# problem



## master24 (7. August 2002)

Hab da ein Problem. 

Da ich ein Newbie in sachen Linux bin kann es natürlich sein das meine Fragen für euch etwas komisch sind. 

Egal, komm ich zu meinem Prob. 

Wenn ich mich eingeloggt hab, ist es mir nicht möglich in die Desktopansicht zu wechseln. 

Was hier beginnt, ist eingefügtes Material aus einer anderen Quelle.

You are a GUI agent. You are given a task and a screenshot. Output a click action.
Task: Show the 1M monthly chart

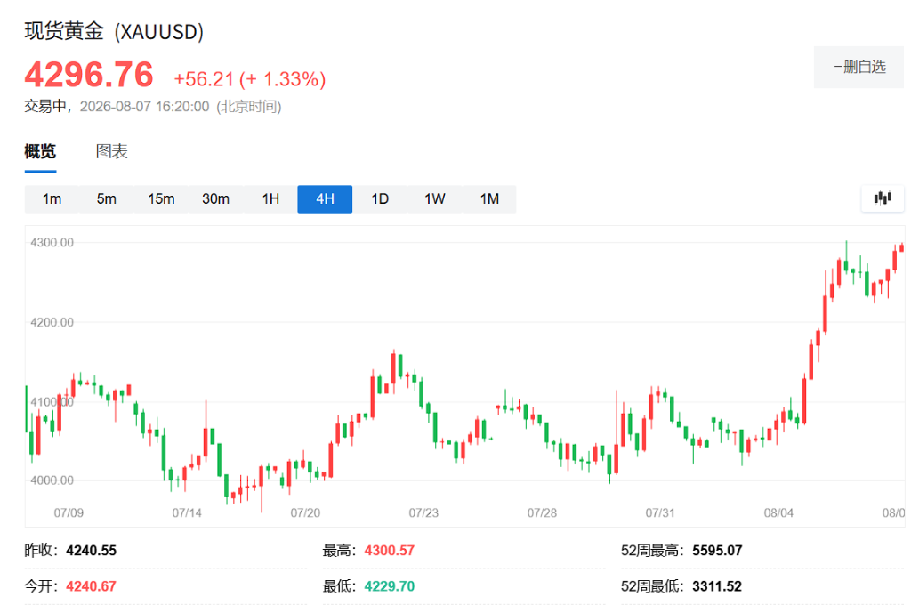pyautogui.click(x=489, y=198)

In den anderen Terminals ist das kein Problem, 
nur die Desktopansicht lässt sich nicht öffnen.


----------



## Dario Linsky (7. August 2002)

was meinst du damit genau?
du hast dich auf deiner konsole eingeloggt und möchtest jetzt statt der konsole eine grafische oberfläche haben?
das geht mit dem befehl "startx" - sofern x richtig konfiguriert ist natürlich.


----------



## master24 (7. August 2002)

ja... jetzt geht es wieder... aber wenn ich neu starte, dann ist wieder das gleiche Problem da....

und dann hab ich da ncoh so ne Fehlermeldung: "Die Internetadresse für ftp konnte nicht gefunden werden (Das müsste der Name des Computers sein) 
Aus diesem Grund kann Gnome nicht korrekt arbeiten. 
Es ist vieleicht möglichen, diesen Fehler durch Hinzufügen von ftp zur Datei >>/etc/hosts<< zu korrigieren" 

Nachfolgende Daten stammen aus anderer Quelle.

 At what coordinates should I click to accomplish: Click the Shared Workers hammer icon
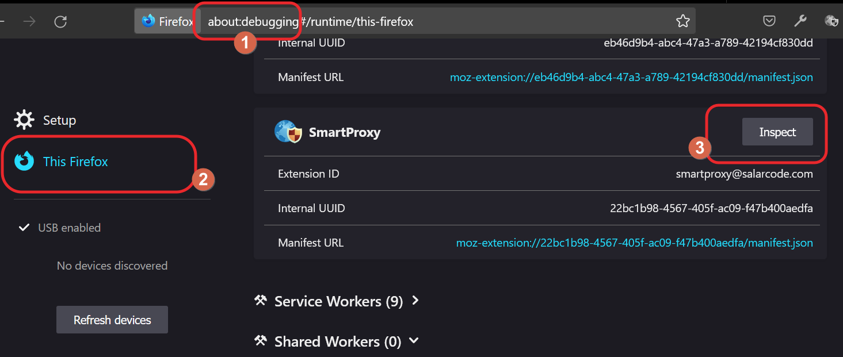pyautogui.click(x=260, y=340)
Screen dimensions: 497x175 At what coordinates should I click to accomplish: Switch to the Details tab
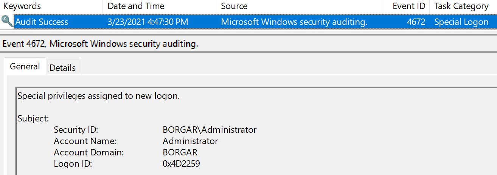[62, 68]
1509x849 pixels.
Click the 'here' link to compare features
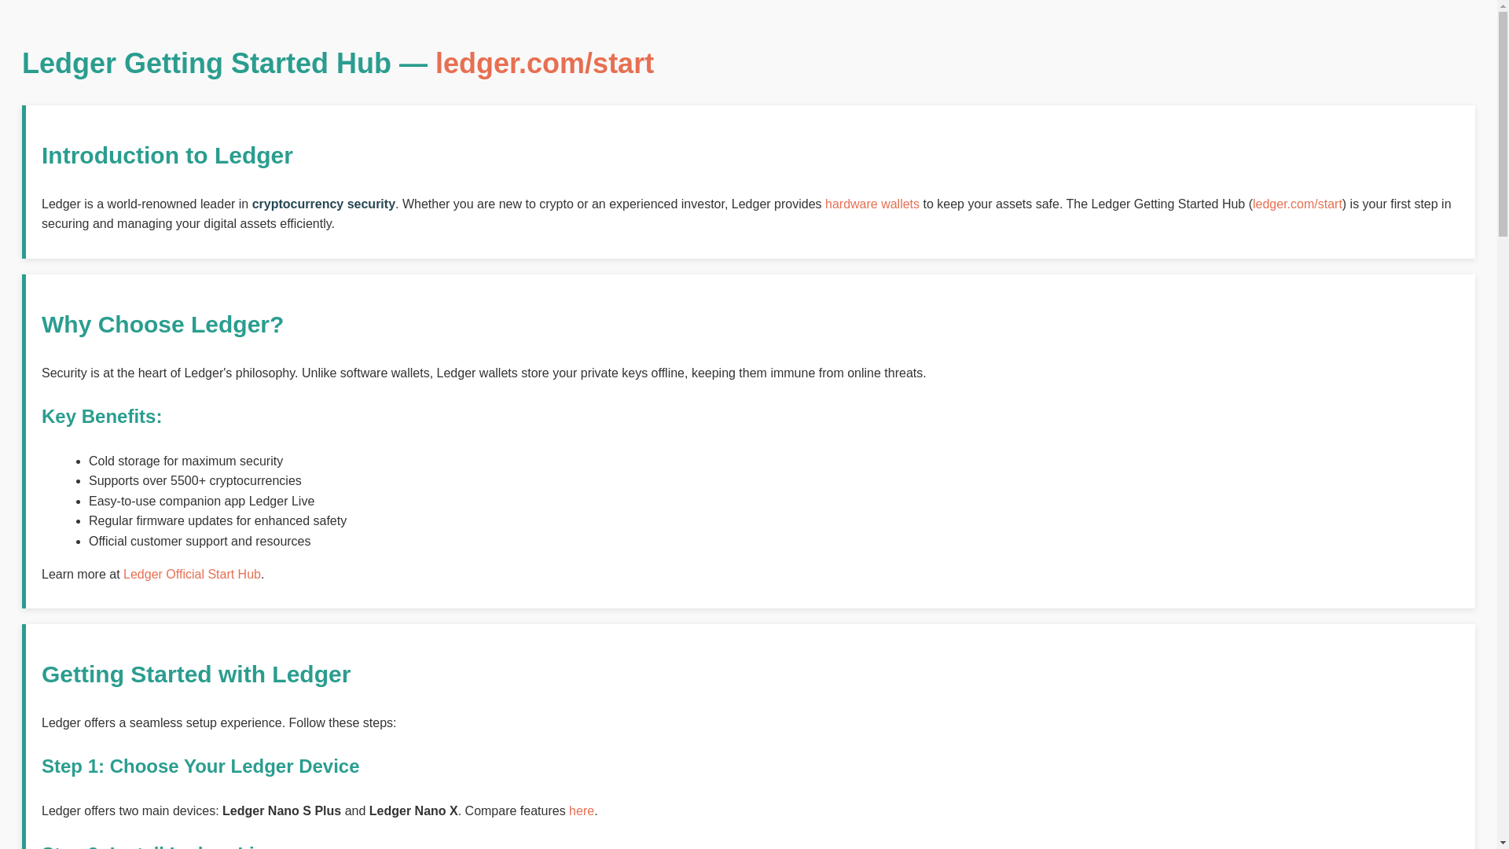(582, 811)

ich habe vor Kurzem so einen ftpclient installiert....


----------



## Christian Fein (7. August 2002)

Konkretisier mal dein Problem:

dein ftp client hat eigentlich nichts mit dem X-Server zu tun.

Auch in /etc/hosts hat damit nichts zu tun.
Bitte schau mal in die Log Files und bringe ne konkrete Fehlermeldung.

Sprich startest du gnome direkt über startx oder aber hast du KDM/GDM/WDM/XWM sprich graphischen Login normalerweise laufen.

Neustart bringt bei Linux nichts, Windoof Probleme lassen sich beheben durch neustart, linux benötigt eigentlich nur 1 neustart im ganzen virtuellen Leben und das bei der Installation. 

Falls ich da falsch liege und das irgend nen Spezialteil ist mit dem ftpclient:

Also Wo hast du die Fehlermeldung wenn du was tust? 

Schon den ftp deeinstalliert?
auf debian apt-get remove packetname

RPM basierte Distributionen (da ich nicht weis mit welcher Distribution du arbeitetst)
rmp -r (glaube) packetname 
notfalls: man rpm


----------